After the police located defendant and advised him of his
Miranda2 rights, he gave a statement admitting to burglarizing a
township home and putting the stolen items in the house, which he
entered without permission.
Defendant did not present any witnesses. Following argument,
the motion judge entered an order and rendered an oral decision
denying defendant's suppression motion. She found the State's
witnesses provided credible testimony, which established that the
boarded-up house was uninhabited, abandoned and entered by a
trespasser. She reasoned:
2
Miranda v.

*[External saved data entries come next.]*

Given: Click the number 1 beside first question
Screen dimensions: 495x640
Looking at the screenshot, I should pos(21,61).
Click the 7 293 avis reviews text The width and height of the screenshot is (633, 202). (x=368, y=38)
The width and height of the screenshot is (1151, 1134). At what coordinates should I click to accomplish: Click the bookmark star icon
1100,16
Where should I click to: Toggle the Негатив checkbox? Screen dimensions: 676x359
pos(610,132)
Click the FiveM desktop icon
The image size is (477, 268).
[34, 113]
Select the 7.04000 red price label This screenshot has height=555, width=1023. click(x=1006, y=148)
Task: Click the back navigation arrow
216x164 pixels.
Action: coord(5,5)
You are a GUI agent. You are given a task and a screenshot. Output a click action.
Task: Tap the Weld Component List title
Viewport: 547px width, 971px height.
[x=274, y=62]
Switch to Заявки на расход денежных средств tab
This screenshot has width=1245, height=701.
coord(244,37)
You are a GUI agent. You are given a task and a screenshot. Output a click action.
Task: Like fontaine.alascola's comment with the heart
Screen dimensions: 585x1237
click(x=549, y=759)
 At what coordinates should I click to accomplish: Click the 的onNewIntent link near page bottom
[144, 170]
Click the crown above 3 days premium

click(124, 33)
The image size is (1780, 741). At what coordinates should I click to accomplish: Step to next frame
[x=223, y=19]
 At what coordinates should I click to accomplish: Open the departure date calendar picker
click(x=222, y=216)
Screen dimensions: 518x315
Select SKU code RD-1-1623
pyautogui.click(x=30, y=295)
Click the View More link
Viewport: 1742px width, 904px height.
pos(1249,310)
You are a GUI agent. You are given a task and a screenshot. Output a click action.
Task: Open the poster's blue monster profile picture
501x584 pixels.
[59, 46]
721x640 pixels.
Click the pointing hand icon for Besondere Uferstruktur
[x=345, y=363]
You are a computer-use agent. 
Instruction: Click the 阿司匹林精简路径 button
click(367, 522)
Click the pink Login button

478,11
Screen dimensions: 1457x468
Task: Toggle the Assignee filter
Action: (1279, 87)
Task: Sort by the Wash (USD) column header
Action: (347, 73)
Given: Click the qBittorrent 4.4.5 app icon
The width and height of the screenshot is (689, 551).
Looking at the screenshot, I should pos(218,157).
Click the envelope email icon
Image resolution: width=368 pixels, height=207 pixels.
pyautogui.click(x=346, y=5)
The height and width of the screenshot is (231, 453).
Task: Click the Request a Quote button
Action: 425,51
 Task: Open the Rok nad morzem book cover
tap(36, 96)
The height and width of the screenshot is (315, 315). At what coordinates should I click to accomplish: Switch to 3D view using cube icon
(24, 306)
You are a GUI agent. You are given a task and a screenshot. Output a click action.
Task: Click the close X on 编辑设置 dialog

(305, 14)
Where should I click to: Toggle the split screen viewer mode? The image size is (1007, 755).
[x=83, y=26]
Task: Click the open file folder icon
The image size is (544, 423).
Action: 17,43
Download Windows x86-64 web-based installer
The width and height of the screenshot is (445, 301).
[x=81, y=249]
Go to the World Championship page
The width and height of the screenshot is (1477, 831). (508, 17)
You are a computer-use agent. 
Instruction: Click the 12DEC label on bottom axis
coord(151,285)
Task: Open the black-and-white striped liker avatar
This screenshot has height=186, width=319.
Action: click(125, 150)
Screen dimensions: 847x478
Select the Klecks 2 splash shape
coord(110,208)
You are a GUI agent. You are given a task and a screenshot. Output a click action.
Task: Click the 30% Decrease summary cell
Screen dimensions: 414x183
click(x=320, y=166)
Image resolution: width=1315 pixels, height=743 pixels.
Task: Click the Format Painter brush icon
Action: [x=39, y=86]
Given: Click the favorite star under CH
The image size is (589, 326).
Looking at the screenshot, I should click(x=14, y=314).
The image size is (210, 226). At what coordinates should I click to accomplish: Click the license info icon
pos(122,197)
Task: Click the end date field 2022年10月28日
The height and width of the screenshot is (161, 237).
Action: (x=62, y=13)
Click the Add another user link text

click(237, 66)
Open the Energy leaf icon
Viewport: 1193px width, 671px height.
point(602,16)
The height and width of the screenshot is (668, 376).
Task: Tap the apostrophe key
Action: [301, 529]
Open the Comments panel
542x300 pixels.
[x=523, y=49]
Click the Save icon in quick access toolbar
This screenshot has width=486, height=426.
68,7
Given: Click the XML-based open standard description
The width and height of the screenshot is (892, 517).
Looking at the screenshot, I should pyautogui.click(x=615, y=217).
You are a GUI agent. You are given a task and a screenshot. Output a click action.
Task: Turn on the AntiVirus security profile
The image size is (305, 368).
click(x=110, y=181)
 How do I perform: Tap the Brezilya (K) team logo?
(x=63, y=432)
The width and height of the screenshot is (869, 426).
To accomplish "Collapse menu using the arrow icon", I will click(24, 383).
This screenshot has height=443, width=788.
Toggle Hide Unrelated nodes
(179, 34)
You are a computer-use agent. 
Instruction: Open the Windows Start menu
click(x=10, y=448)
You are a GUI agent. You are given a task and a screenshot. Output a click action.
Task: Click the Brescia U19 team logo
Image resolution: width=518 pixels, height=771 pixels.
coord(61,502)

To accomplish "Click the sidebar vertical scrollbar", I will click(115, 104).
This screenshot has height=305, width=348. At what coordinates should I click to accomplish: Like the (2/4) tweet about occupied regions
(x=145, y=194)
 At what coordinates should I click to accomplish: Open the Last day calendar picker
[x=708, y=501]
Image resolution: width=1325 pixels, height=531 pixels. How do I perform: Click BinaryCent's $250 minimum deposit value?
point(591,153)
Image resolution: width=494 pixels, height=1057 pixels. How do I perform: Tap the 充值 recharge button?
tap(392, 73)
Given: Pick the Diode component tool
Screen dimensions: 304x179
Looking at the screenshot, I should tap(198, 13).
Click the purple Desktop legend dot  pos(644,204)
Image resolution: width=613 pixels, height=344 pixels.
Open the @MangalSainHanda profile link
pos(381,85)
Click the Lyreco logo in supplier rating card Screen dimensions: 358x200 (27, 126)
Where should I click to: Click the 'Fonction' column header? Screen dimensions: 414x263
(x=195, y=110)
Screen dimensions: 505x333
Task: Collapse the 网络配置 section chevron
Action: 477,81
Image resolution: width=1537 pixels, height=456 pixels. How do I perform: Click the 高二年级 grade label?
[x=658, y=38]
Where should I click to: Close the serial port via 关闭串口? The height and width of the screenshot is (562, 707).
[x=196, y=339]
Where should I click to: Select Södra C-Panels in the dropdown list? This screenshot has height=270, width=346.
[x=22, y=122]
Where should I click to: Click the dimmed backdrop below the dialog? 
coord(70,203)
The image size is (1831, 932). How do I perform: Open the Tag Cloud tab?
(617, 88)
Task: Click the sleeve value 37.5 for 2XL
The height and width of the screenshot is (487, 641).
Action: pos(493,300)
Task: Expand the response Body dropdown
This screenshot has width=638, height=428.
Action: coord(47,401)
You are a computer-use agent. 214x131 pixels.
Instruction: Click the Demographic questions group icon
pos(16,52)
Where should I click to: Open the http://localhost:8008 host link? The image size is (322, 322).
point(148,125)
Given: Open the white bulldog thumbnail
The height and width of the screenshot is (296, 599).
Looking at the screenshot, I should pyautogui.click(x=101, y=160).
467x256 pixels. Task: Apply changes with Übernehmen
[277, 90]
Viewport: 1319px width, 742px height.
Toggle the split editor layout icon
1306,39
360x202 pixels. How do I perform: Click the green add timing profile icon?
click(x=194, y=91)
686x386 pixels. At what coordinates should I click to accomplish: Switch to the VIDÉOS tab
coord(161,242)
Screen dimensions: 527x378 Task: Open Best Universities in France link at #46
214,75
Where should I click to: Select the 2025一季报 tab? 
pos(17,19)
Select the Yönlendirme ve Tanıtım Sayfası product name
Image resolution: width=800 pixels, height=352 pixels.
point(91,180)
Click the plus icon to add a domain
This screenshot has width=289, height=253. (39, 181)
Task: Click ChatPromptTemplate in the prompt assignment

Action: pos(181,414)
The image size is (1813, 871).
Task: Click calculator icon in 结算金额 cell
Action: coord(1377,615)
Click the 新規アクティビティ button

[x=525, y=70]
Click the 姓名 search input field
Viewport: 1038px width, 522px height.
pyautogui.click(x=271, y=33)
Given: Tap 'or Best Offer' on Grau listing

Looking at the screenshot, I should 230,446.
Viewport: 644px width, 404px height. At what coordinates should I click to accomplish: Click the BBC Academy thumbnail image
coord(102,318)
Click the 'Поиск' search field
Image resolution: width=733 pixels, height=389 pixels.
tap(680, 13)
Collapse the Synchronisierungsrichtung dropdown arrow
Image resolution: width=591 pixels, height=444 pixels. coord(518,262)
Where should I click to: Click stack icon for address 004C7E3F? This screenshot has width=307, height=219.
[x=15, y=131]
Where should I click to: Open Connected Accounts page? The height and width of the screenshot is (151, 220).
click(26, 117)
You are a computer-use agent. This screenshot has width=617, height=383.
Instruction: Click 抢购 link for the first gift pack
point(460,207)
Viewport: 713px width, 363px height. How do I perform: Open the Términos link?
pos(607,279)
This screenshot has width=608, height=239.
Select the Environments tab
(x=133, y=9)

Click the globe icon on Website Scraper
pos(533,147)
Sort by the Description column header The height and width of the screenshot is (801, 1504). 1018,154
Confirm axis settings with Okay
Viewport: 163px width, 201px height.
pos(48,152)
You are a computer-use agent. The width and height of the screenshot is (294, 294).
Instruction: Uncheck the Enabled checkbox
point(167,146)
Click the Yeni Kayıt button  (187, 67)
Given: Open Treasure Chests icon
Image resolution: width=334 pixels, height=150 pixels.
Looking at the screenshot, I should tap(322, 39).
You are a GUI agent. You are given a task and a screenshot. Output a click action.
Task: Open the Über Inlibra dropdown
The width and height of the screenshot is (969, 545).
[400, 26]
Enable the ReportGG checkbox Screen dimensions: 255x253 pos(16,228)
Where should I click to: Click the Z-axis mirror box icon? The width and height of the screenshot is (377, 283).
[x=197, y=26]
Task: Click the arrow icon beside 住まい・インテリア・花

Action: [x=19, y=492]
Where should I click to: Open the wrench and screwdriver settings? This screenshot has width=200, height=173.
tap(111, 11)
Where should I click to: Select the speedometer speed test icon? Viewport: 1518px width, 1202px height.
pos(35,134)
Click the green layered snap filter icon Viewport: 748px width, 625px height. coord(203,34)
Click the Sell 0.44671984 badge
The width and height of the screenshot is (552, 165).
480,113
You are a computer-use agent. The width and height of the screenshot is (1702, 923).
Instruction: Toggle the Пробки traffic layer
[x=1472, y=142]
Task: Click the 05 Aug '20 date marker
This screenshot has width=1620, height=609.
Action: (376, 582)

Arizona, 384 U.S. 436, 86 S. Ct. 1602, 16 L. Ed. 2d
694 (1966).
4 A-1725-15T2
Both [detectives] testified that they entered
the home after seeing that it was boarded up
and had seen it boarded up like that for more
than 10 years, never seeing anyone on the
property. They did so only after having done
a perimeter search, phone calls to a number
on a sign, to dispatch and the prosecutor's
office, after knocking and announcing police,
and with a reasonable belief that they did not
need a warrant, having safety concerns that
they needed to clear the house by determining
that there was no children or other
individuals hiding or injured inside the
house. Which was in a deplorable condition.
Citing State v. Brown, 216 N.J. 508 (2014) and United States v.
Harrison, 689 F. 3d 301 (3d Cir. 2012), cert. denied, 568 U.S.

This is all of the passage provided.